I have several hundred XML files which i need to make a slight change to. I'm aware that i really should be using XSLT to make batch changes to XML structure, but i think some quick and dirty Regex will do what i need much faster than me working out the XSLT. At least i thought that before spending hours trying to get the Regex right!!
Take the below example, what i have is various lists <seqlist>
which contain <items>
elements for each item in the list. Each <item>
element contains a <para>
element which has various ID attribute values. I want to remove those <para>
tags completely so that the <item>
contains the actual text.
So from: <seqlist><item><para id="1.1">Some text here.</para></item></seqlist>
To: <seqlist><item>Some text here.</item></seqlist>
This is fairly strightforward in itself i can simply do:
Regex: <item><para id="([^\"]*)">
Replace: <item>
Then remove the redundant closing tags by doing a simple find replace
Find: </para></item>
Replace: </item>
.
However, as can be seen from the example below, some <item>
elements in the list, contain another <seqlist>
nested within them, which contains further nested <item>
ad <para>
tags. This means the above find replace to remove the closing </para>
tag will result in the closing </para>
in the very last line in the example below being replaced too.
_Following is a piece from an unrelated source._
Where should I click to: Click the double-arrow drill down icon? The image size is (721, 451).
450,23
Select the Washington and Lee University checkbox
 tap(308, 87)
Basically what i need to say is: find </para></item>
and replace with </item>
UNLESS there is a opening <para>
element to the left of it.
The very last line of the example below explains it better. If i do the above Find & Replace the last </para>
will be removed and it will not parse.
Any ideas how to achive this please?
<seqlist>
<item><para id="p7.1"><emphasis>JRK Type 1</emphasis>: (NSP XX-XX-XXX-XXXX)
outputs:
<seqlist>
<item><para id="p7.1.1">12 V or 15 V,0-5A</para></item>
<item><para id="p7.1.2">12 V or 15 V,0-5A</para></item>
</seqlist></para>
<para>Both at 120 W maximum output power.</para><para>The outputs are isolated, permitting parallel or serial connection to provide power as required.</para></item>
<item><para id="p7.2"><emphasis>JRK Type 2:</emphasis> (NSN 6130-99-788-6945) outputs:</para>
<seqlist>
<item><para id="p7.2.1">5 V, 0 - 30 A</para></item>
<item><para id="p7.2.2">12 V, 0 - 0.5 A</para></item>
</seqlist><para>Both at 120 W maximum output power.</para>
<para>The 12 V outputs are measured with respect to a common 0 V line but these are isolated from the 5 V output.</para></item>
</seqlist>